Ich lasse mich einfach ins kalte Wasser fallen, und danach finde ich immer einen Weg.
Seine Idee: eine Universal-Fernbedienung, mit der sich alle Geräte im Haus bedienen lassen. Vom Garagentor über die Küchenbeleuchtung, die Musikanlage und die Heizung bis zu den Fensterstoren.
Die Idee ist nicht neu. Universal-Fernbedienungen gibt es bereits. Nur funktioniert keine so, wie es Raphael Oberholzer vorschwebt. Er möchte eine Fernbedienung, die seine technisch nicht versierte Mutter problemlos bedienen kann.
Hunderte Mini-Investoren
Offensichtlich kann er diese Business-Idee gut vermitteln. Im April 2014 gründet er die Firma, Anfangs 2015 bringen hunderte Mini-Investoren per Crowdfunding die erste Million Franken zusammen. Es folgen richtig grosse Investoren und weitere Millionen. Und zwischendurch heimst er bereits einen mit 100'000 Franken dotierten Wirtschaftspreis für Jungunternehmer ein.
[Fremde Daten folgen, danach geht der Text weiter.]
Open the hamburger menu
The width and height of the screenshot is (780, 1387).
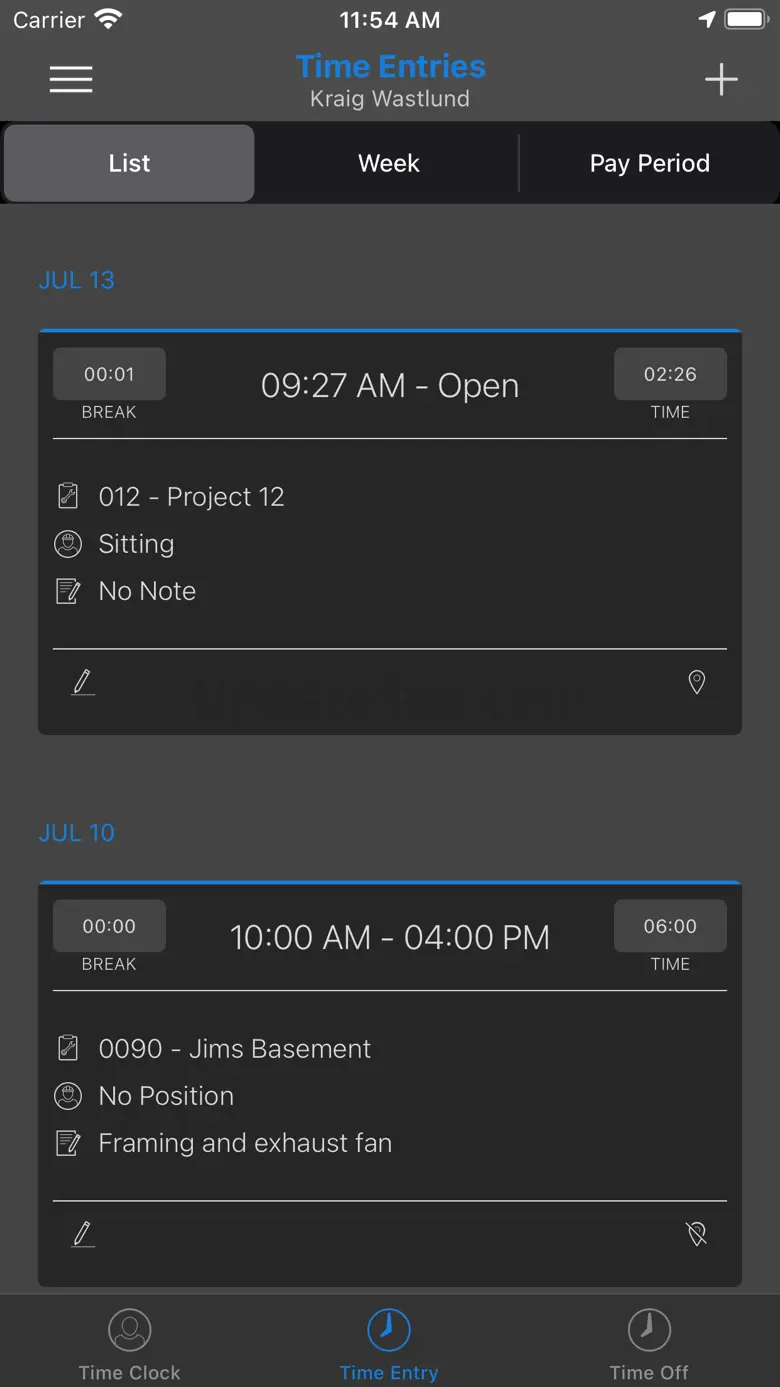pyautogui.click(x=71, y=80)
Aus dem ehemaligen Punkmusiker ist ein Business-Punk geworden.
«Wann werden denn eure Wunder-Fernbedienungen ausgeliefert?» wird Oberholzer gern gefragt. Seine Antwort: «Habt Geduld. Bald ist es so weit. Vermutlich noch in diesem Jahr.» Sein Appell an die Geduld ist zwei Faktoren geschuldet, die er sich selbst eingebrockt hat.
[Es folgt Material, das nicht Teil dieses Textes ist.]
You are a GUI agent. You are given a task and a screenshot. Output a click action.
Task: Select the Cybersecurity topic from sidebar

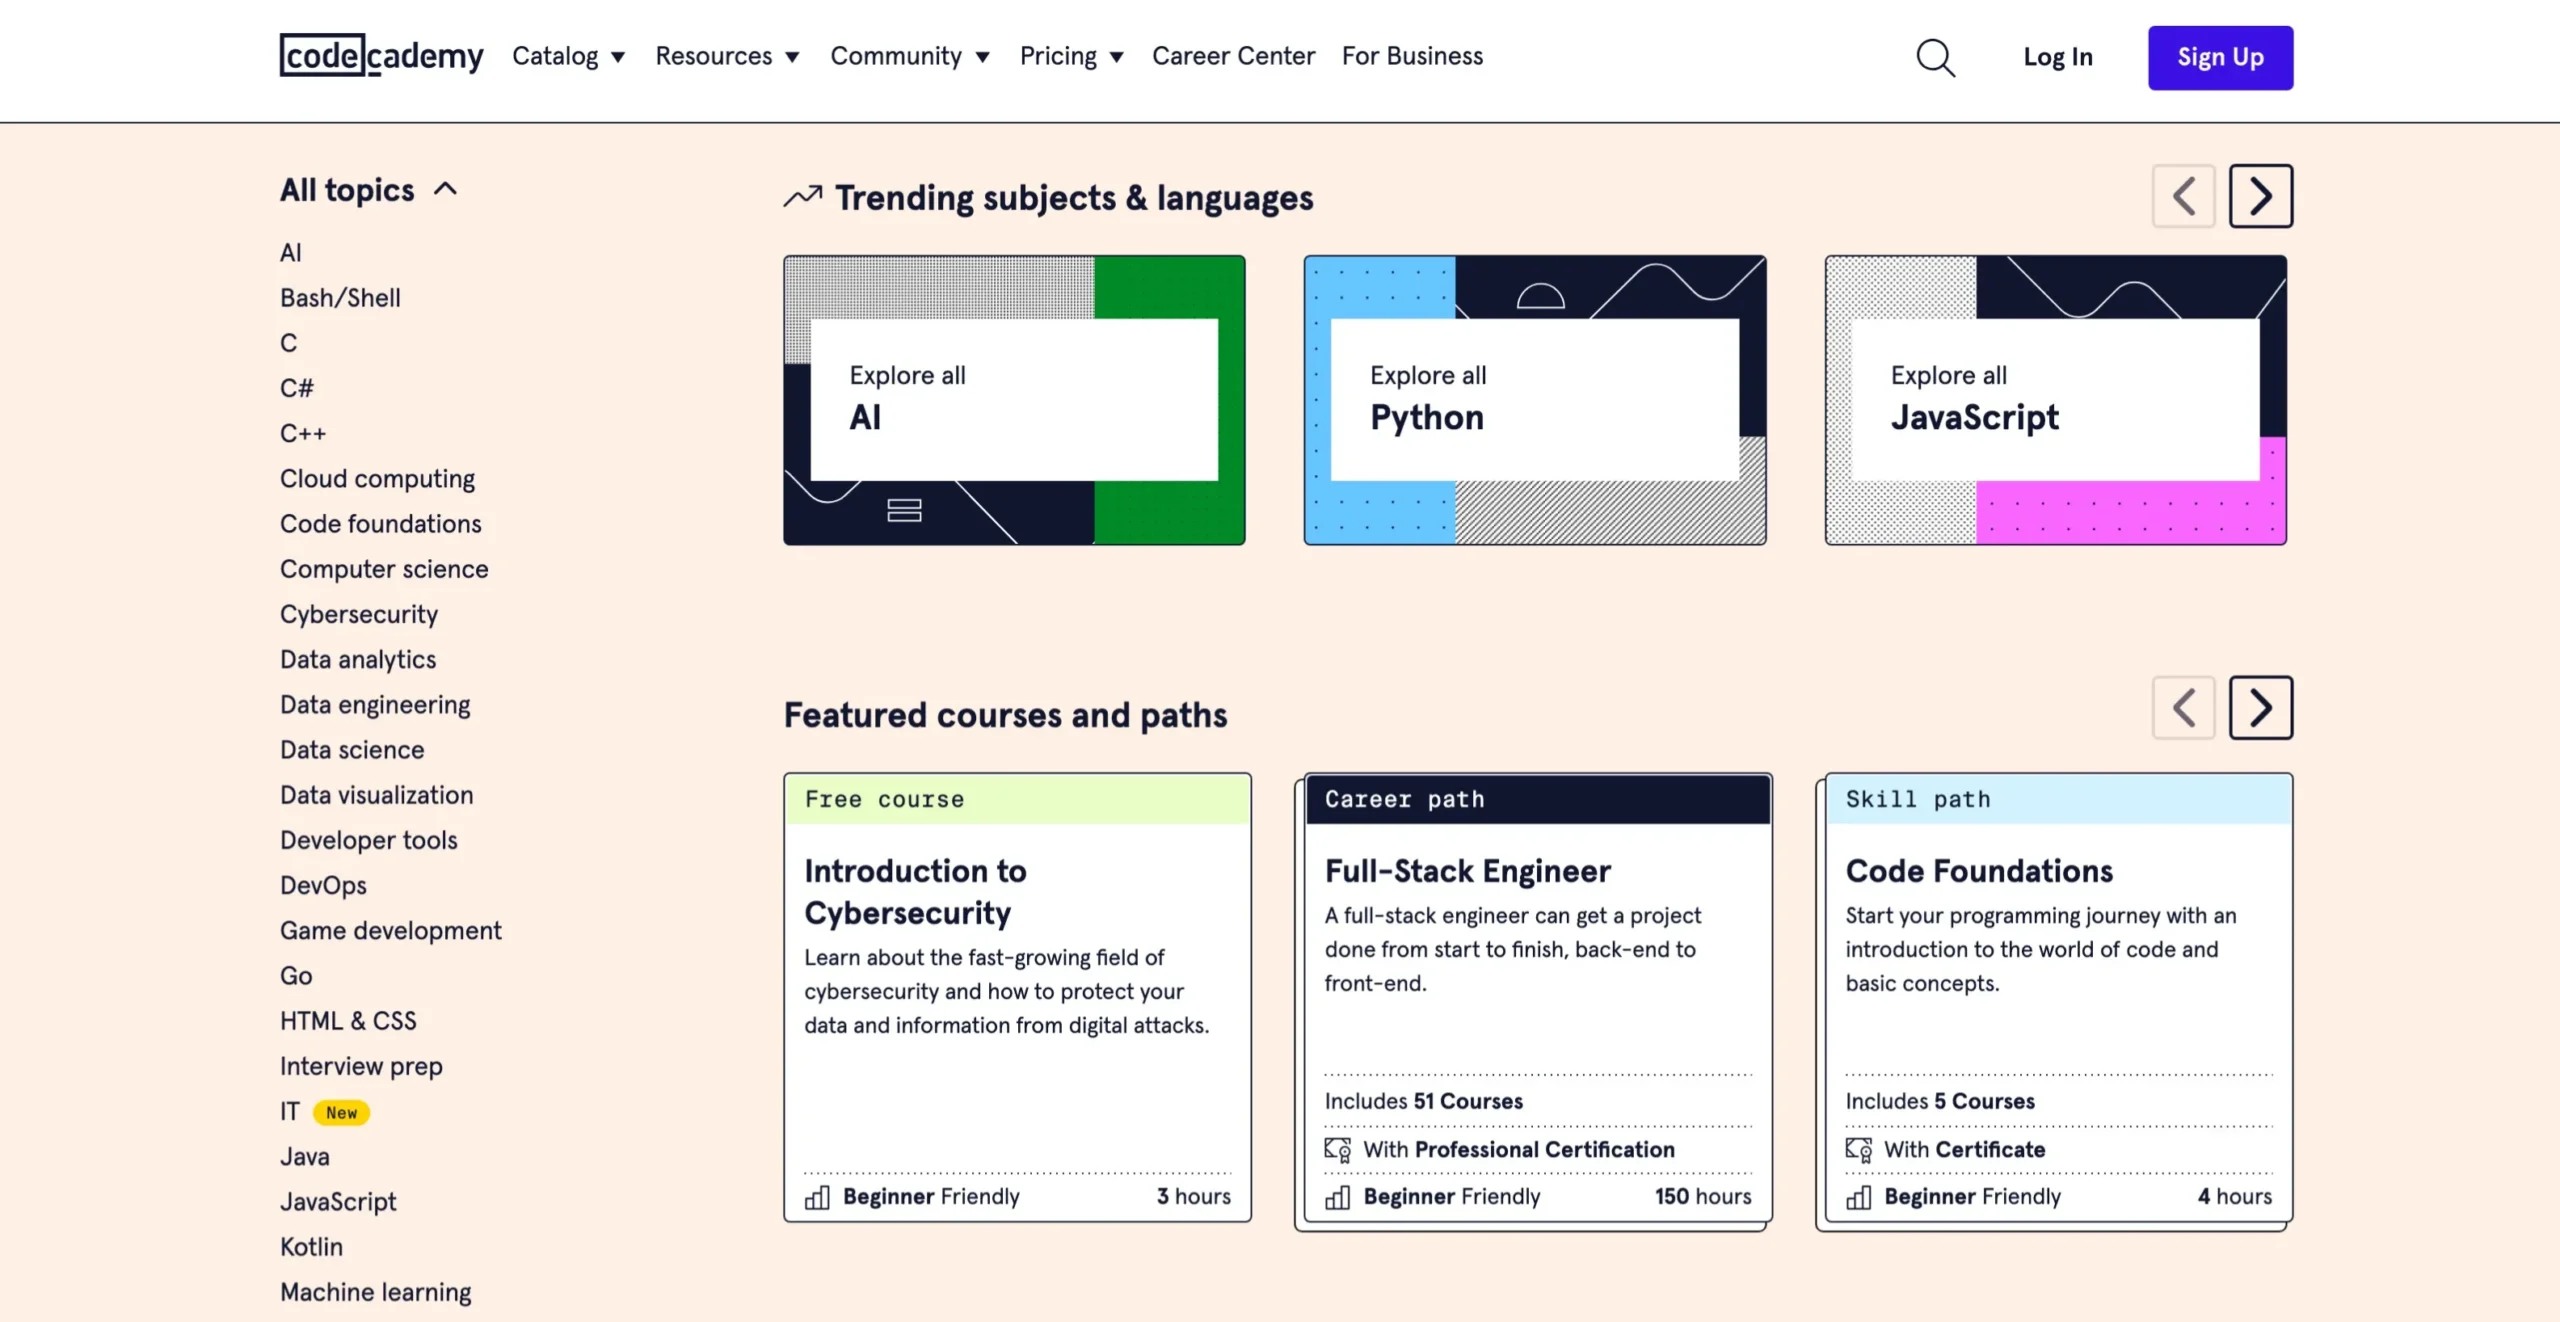(x=359, y=614)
«Die Schweiz ist ein Billiglohn-Land»
Erstens: Er stellt keine Software her, sondern ein Gerät, das man anfassen kann. Das macht die Sache komplizierter. Oberholzer muss unter anderem elektrotechnische Normen kontrollieren, sich um Lizenzen und Patente kümmern und mit Zuliefererfirmen verhandeln. Das macht er nicht allein, sondern im Team.
Zweitens: Er will keine kleinen Brötchen backen. Er will nicht erst einmal in einem kleinen Markt starten. Nein, Oberholzer will in über 20 Ländern loslegen. Er hat das Design, das Marketing und den Verkauf sicherheitshalber gleich im Silicon Valley angesiedelt.
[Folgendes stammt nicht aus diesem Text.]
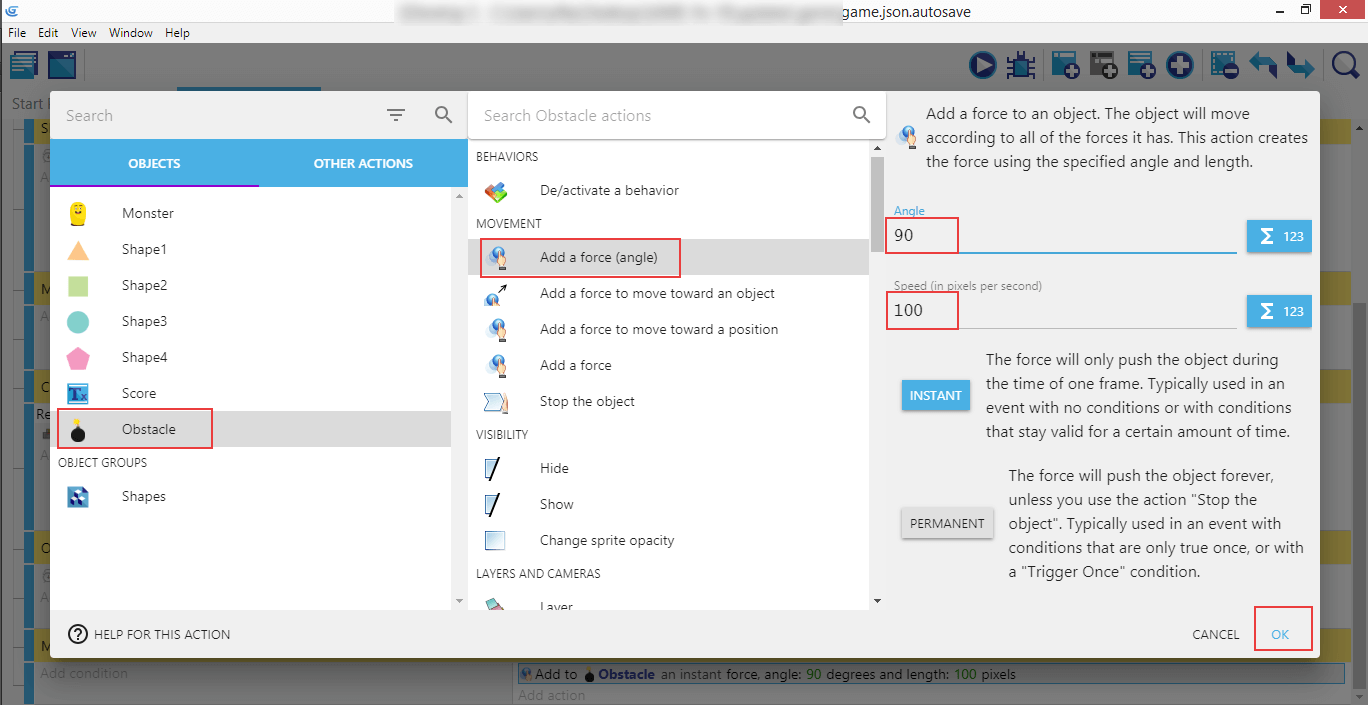This screenshot has height=705, width=1368.
Task: Choose the Permanent force type
Action: 947,524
Oberholzer will den Herzschlag der Zukunft spüren. Also pendelt er zwischen Kalifornien und der Schweiz, zwischen Cupertino, wo er mit seiner Familie in einem kleinen Häuschen wohnt, und dem Firmenbüro im alten Schlachthaus in der Solothurner Altstadt.
Die Ingenieure arbeiten übrigens in der Schweiz. «Die sind günstiger hier. Die Schweiz ist im Vergleich zum Silicon Valley ein Billiglohn-Land», sagt Oberholzer trocken. Er streicht über den Ärmel seines blauen Hemdes. Eines von zehn blauen Hemden in seinem Kleiderschrank. Er trägt nichts anderes. Ein kleiner Spleen eines Mannes, der drauf und dran ist, im Silicon Valley seinen American Dream zu verwirklichen und zum Selfmade-Millionär zu werden.